IBM Doubles Down on 1000+ Qubit Quantum in 2023
(InsideHPC) At IBM’s annual Think conference, Jamie Thomas, IBM GM of systems strategy and development for enterprise security, said the company is on track with its quantum roadmap – though she did not sugarcoat the challenges involved. She reiterated the company’s intent to deliver a 1,121-qubit IBM Quantum Condor processor by 2023.
“In terms of the roadmap around hardware, we put ourselves out there,” said Thomas. “We said we were going to get to over a 1000 qubit machine and in 2023. So that’s our milestone, and we’ve got a number of steps we’ve outlined along that way.”
Key to this is Qiskit, announced this week, IBM runtime software designed to boost quantum circuit processing speed by 120x, according to IBM. Qiskit Runtime is containerized and hosted in the hybrid cloud, instead of running most of its code on the user’s computer.

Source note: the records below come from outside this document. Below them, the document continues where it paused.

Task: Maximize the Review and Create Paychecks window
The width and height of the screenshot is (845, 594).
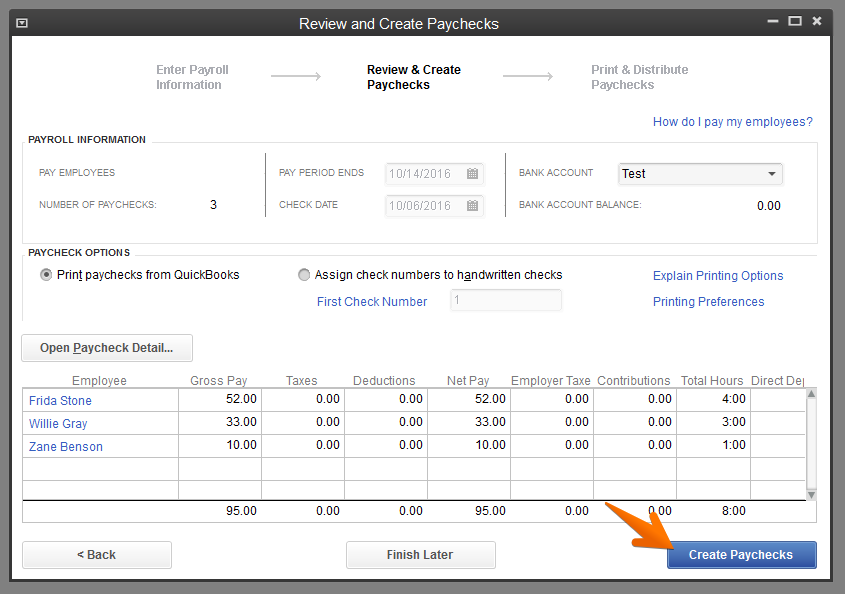Action: coord(795,21)
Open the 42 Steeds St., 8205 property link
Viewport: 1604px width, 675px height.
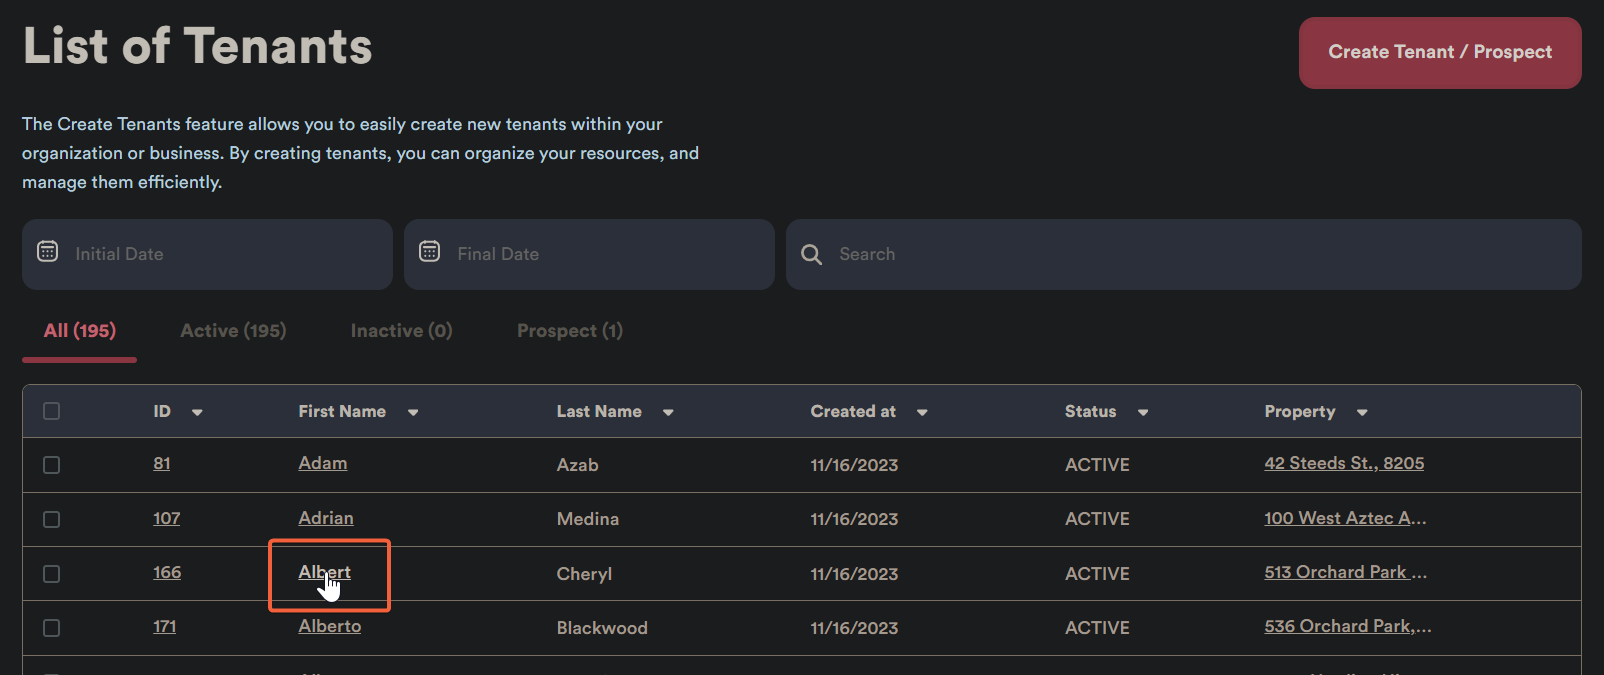(1343, 463)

IBM is releasing Qiskit as an open-source framework for for the quantum developer community, part of the company’s effort to nurture an IBM quantum ecosystem – which also explains IBM making its quantum prototypes accessible to early experimenters.

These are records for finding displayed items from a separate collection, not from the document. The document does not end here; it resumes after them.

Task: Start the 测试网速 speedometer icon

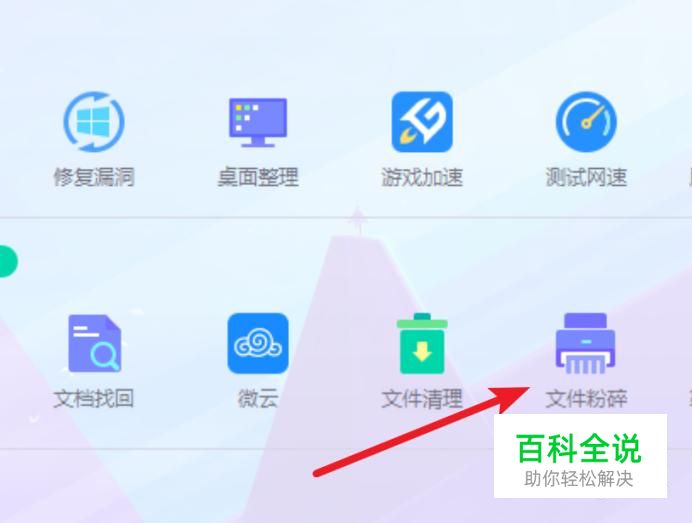Action: pos(586,122)
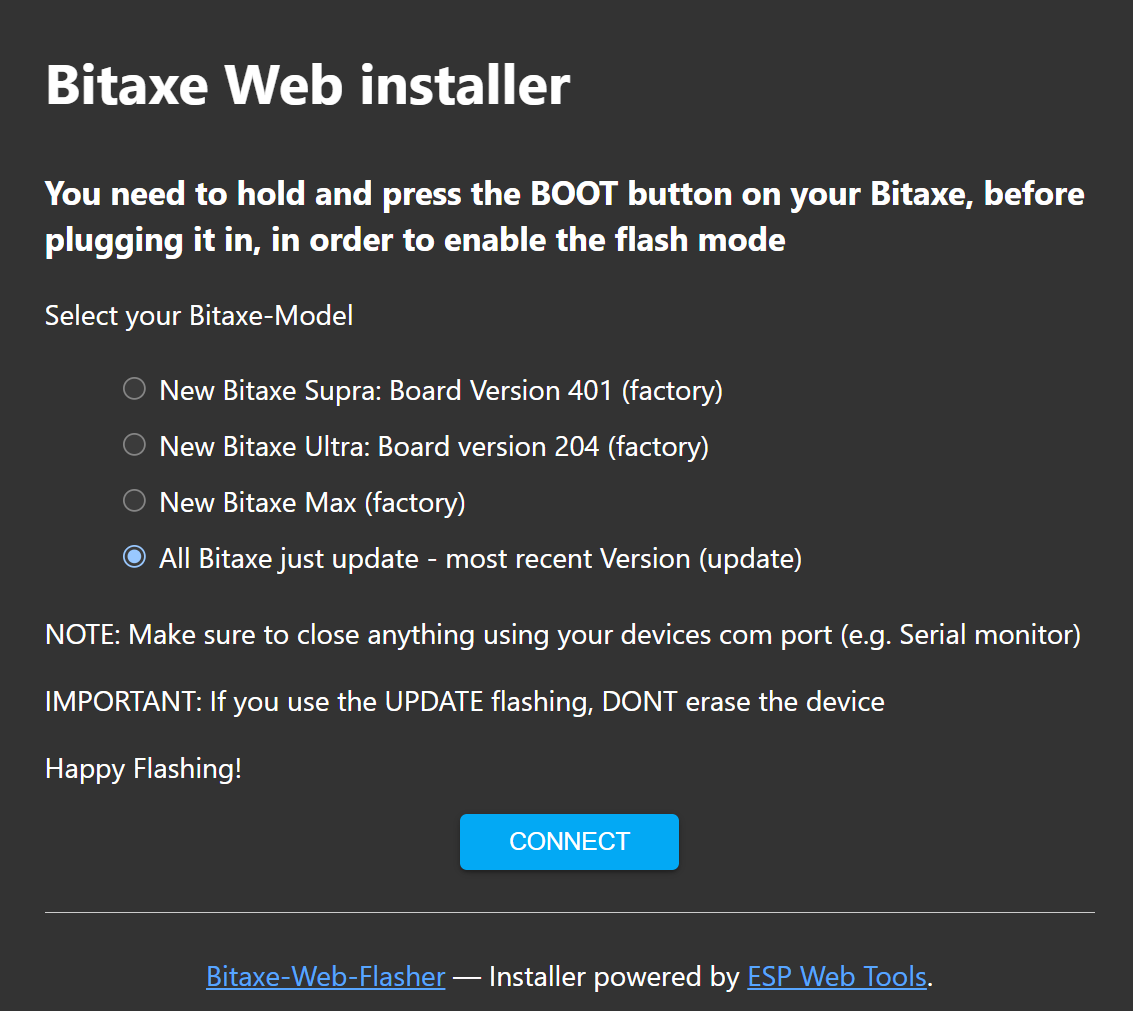Click the NOTE about closing com ports
Viewport: 1133px width, 1011px height.
pyautogui.click(x=560, y=634)
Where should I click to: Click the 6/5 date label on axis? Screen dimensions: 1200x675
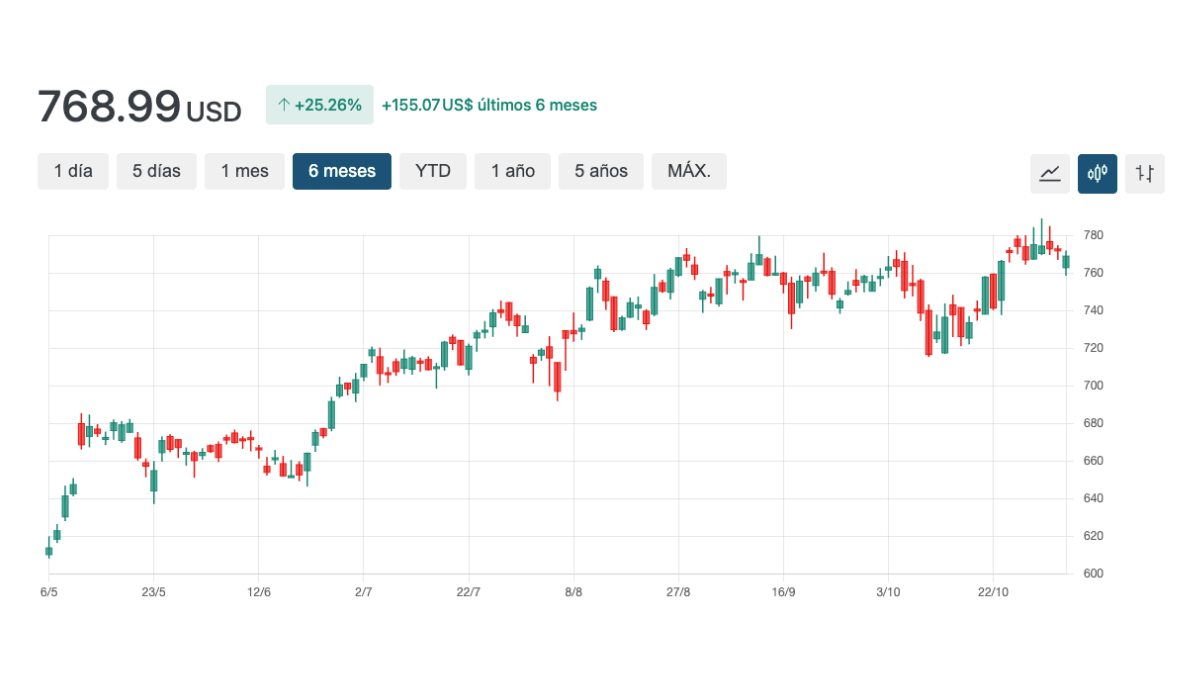[49, 592]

“The ecosystem here for quantum is infinitely important,” she said. “We started, day one, on this journey with free access to our systems for that reason, because we wanted to create easy entry for anyone that really wanted to participate in this quantum journey. And I can tell you, it really fascinates everyone, from high school students, students, to college students, for those that are PhDs. But during this journey, we have reached over 300,000 unique users, we have now over 500,000, unique downloads of our Qiskit programming model.”

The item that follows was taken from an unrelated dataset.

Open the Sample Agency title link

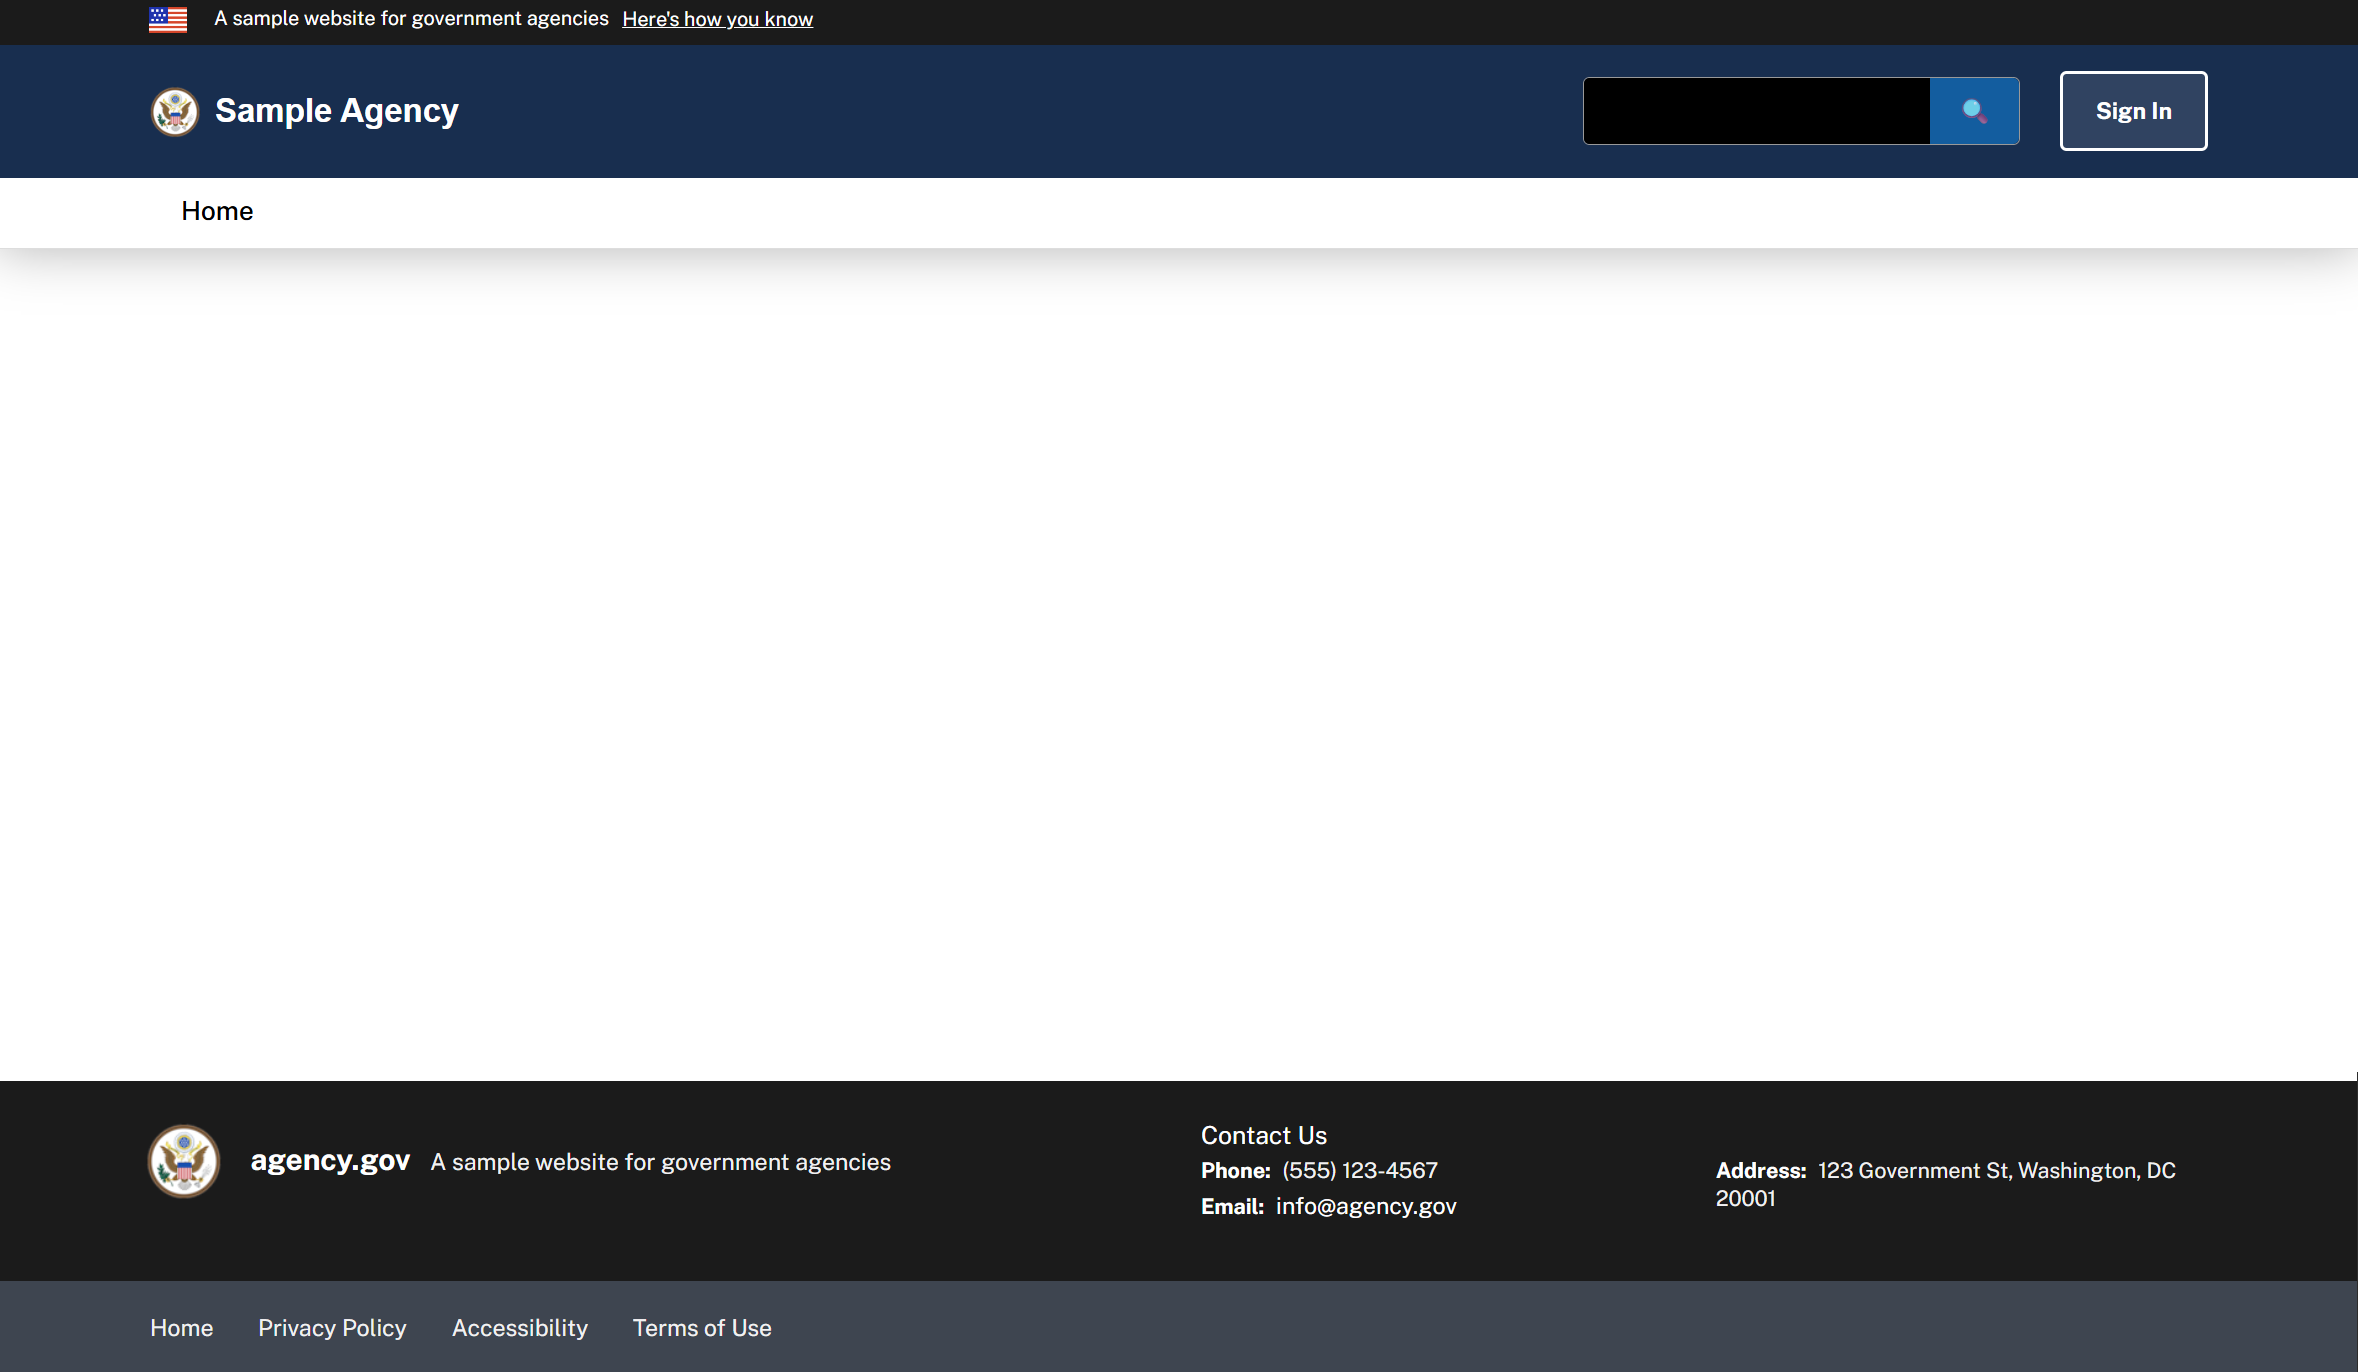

Thomas said that to date, IBM has deployed more than 20 machines, adding that the number regularly changes as new systems are launched and old ones are retired – a reflection of quantum’s current state of rapid evolution.
“We never quite identify the precise number because frankly, as we put up a new generation machine, we often retire one that’s older,” she said. “So we’re constantly updating them out there, and every machine that comes online and in the cloud represents a sea change in hardware and a sea change in software.”
As to the expectation that quantum will serve as a role player, taking on specialized workloads, complementing HPC clusters, Thomas said the Red Hat OpenShift Kubernetes container platform will play an important part, managing hybrid cloud and multicloud operations.